My subconscious wants a drag while I punch you in the face.

Lately I have been dreaming of smoking. Like every freaking night in the past week. I don’t want to smoke but apparently my subconscious does. It’s been 3 months since I quit and roughly a week since I started being proactive about my health by starting to go swimming regularly. It’s not really the health that did me in so don’t congratulate me yet. It’s the shrinking wardrobe..

I think quitting was well worth it. I just wish some people, namely all you non-smokers, would know that it’s a real exercise of willpower, that it’s hard and that you should praise me endlessly. Yes, I would like that better indeed then the usual “We’ll see how long that lasts.” What a fucked up thing to say. How about a “Congratulations. Good job. Keep at it. You look great. “. Truly that has to be the most miserable thing someone can say especially to someone who never tried to quit before.
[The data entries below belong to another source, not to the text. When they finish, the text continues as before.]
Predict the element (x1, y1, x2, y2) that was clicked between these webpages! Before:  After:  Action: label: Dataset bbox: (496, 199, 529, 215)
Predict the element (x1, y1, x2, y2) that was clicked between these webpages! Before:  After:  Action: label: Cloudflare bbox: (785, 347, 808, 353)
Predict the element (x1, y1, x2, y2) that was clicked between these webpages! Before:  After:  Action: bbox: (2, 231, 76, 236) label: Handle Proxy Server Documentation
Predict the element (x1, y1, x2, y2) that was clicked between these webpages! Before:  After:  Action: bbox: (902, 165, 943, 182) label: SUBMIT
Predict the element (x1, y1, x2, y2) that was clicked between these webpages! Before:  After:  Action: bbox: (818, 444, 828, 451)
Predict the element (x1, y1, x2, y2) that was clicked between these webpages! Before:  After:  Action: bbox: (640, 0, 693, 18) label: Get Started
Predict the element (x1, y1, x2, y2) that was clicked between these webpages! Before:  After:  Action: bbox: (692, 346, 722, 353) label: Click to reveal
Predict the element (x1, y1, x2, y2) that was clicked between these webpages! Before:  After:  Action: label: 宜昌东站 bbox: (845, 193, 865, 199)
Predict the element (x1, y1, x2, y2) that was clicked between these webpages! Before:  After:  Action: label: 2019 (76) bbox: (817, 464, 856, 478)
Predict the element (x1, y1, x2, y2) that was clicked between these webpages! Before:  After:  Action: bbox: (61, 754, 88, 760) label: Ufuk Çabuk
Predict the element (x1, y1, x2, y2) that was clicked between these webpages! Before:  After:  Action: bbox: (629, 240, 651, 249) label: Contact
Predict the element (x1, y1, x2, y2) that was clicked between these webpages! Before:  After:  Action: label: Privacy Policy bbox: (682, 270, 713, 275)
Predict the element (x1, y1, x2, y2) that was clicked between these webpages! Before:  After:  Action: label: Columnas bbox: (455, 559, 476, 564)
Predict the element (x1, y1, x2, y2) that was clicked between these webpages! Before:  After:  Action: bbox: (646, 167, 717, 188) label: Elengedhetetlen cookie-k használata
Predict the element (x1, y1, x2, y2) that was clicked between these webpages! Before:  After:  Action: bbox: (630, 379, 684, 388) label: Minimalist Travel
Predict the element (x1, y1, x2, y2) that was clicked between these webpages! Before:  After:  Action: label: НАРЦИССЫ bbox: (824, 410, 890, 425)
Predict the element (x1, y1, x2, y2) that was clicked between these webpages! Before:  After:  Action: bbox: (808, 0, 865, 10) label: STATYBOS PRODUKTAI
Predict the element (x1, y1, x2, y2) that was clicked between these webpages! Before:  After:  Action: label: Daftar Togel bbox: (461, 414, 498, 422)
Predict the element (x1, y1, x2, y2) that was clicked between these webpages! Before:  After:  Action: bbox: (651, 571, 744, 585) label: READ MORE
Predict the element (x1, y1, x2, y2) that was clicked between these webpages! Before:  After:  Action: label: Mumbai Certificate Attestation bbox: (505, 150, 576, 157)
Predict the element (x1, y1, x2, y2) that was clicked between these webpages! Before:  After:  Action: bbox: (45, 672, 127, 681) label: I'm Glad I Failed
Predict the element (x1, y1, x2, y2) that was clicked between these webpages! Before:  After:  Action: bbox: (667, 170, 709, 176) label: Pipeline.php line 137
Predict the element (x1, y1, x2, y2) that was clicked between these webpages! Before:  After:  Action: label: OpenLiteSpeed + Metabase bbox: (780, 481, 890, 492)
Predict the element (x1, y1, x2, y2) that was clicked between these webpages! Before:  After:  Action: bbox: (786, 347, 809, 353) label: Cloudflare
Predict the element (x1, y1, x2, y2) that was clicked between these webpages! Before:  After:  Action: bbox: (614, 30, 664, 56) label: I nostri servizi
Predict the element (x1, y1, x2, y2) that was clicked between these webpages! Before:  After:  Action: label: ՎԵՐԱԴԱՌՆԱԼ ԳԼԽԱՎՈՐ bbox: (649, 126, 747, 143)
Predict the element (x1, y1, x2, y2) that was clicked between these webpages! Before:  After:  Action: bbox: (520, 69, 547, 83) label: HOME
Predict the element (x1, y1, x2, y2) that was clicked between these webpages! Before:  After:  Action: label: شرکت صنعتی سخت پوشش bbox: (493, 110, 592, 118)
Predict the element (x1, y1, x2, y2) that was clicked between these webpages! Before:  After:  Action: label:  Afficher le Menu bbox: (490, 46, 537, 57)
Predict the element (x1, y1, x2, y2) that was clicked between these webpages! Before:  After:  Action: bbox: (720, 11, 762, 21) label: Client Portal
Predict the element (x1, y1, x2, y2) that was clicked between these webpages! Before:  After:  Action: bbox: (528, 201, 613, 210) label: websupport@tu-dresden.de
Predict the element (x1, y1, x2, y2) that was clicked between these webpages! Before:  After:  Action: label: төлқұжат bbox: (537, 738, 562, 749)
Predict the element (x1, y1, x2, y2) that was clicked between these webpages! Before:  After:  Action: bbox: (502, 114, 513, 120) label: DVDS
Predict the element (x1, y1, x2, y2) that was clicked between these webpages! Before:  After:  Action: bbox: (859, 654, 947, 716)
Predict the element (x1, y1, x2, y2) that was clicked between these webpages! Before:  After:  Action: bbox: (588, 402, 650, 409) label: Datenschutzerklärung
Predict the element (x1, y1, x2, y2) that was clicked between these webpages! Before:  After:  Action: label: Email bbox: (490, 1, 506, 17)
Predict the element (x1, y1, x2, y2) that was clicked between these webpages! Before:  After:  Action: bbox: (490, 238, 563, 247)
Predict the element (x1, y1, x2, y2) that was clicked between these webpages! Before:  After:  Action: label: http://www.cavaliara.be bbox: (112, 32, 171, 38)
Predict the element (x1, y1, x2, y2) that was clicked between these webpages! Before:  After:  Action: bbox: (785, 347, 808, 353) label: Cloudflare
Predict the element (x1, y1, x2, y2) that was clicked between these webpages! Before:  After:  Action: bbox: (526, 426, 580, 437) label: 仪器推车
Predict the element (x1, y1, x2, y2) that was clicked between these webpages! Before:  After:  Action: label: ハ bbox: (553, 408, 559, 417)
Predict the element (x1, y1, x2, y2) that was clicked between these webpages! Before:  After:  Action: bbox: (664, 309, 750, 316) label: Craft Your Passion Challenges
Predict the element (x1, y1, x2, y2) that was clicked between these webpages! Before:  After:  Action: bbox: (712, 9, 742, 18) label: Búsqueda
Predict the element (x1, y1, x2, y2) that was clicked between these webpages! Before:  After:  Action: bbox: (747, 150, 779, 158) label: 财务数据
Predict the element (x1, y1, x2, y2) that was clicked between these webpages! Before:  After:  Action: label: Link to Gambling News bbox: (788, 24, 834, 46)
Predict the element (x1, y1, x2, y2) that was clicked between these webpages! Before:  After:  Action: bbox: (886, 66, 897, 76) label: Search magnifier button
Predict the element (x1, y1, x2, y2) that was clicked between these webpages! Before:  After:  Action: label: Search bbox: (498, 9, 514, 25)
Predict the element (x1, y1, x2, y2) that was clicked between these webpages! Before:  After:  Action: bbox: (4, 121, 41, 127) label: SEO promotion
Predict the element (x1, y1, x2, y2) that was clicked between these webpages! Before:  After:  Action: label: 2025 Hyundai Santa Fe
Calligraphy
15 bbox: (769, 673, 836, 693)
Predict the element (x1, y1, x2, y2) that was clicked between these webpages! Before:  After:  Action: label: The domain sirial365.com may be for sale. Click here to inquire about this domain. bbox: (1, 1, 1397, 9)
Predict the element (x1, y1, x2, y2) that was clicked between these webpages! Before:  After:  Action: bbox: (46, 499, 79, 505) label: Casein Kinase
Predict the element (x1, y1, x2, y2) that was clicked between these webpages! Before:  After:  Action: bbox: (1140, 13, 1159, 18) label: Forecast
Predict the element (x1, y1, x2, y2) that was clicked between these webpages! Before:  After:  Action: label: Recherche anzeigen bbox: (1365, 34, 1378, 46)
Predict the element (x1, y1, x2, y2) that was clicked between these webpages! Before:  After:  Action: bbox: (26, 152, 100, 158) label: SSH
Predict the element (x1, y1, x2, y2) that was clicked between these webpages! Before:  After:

Treat me like the addict that I am struggling to get away from. Thank you very much, you know who you are, you 5 foot little shit. Like you have accomplished a great deal in you life. At least I can say:

Struggled with an addiction and won. CHECK

while all you can say is:

Stomped on someone struggling with an addiction. CHECK

Never had to fight for anything in my life. CHECK

Bygone.

At the same time, to all you smokers I have to say don’t worry, it really only gets easier. What about the dreams? Well my business partner has a theory on them. He thinks that it’s because my non-smoker “in-laws” are coming to town. I have to spend a week with them and last year this meant sneaking around every few hours to get a lifesaving drag. Quite annoying. He thinks my subconscious just didn’t get the memo about quitting yet. Well then. I must have forgotten to send that draft yet. WTF?